§ Stored items from a collection:
________________
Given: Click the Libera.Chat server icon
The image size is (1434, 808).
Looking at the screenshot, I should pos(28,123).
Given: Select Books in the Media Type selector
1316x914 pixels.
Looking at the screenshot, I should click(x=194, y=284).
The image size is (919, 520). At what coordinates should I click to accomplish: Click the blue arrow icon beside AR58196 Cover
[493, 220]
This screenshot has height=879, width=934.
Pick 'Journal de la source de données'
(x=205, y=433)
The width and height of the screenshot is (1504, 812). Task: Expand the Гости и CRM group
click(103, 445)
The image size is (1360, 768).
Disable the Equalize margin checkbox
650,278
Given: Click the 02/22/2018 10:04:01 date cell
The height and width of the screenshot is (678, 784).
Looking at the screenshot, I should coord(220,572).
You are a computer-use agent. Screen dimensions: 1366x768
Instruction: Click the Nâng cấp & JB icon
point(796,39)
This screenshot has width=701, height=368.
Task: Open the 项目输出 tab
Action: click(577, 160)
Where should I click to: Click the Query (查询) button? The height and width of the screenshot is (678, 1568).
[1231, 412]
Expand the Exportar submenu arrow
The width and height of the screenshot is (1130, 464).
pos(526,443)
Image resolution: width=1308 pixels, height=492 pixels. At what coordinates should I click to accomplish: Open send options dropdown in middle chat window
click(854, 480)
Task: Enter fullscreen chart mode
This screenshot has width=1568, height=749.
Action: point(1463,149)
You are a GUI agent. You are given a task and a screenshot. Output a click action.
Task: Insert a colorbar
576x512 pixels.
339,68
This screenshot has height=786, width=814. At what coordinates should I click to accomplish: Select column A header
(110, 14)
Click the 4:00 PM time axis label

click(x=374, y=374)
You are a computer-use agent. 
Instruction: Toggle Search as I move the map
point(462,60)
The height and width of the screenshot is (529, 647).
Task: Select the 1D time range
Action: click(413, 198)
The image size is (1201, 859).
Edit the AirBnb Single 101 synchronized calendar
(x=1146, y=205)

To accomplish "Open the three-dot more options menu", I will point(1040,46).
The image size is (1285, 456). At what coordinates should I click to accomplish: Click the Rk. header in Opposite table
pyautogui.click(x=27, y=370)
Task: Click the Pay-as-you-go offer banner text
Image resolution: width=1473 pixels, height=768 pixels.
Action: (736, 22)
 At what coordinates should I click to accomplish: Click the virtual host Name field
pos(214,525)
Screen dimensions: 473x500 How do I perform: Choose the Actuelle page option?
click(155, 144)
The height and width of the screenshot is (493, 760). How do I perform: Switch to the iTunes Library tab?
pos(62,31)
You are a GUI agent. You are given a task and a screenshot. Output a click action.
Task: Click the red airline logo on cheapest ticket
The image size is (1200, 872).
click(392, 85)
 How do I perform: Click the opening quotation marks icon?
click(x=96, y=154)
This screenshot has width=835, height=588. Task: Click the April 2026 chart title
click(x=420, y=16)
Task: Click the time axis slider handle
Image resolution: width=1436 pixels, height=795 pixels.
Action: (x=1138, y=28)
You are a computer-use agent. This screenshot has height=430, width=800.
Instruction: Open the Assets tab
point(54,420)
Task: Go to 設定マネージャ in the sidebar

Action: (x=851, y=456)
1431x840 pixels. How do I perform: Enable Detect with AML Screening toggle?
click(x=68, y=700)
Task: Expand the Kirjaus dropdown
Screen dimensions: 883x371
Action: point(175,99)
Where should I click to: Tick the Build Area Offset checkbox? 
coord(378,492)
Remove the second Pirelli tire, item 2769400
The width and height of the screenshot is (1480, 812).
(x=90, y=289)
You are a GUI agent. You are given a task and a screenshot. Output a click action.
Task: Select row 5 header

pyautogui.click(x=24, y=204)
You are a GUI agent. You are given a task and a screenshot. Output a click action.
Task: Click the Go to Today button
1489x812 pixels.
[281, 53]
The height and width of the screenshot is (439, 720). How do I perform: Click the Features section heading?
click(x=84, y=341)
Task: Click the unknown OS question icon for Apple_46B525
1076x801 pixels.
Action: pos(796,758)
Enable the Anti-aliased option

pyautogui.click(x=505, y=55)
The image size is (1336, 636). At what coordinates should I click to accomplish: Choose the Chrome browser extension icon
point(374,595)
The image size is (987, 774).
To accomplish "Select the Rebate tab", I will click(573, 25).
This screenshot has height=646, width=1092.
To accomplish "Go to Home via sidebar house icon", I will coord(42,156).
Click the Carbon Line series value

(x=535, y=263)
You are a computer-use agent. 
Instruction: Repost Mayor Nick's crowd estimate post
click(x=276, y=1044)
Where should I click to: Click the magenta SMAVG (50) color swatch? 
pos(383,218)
________________
§ What the task requires: Here the job is to transcribe the lines from the first line of the data through the line containing "You are a computer-use agent. Screen", inclusive, exactly and with nothing else.

§ Exercise result:
Given: Click the Libera.Chat server icon
The image size is (1434, 808).
Looking at the screenshot, I should pos(28,123).
Given: Select Books in the Media Type selector
1316x914 pixels.
Looking at the screenshot, I should click(x=194, y=284).
The image size is (919, 520). At what coordinates should I click to accomplish: Click the blue arrow icon beside AR58196 Cover
[493, 220]
This screenshot has height=879, width=934.
Pick 'Journal de la source de données'
(x=205, y=433)
The width and height of the screenshot is (1504, 812). Task: Expand the Гости и CRM group
click(103, 445)
The image size is (1360, 768).
Disable the Equalize margin checkbox
650,278
Given: Click the 02/22/2018 10:04:01 date cell
The height and width of the screenshot is (678, 784).
Looking at the screenshot, I should coord(220,572).
You are a computer-use agent. Screen dimensions: 1366x768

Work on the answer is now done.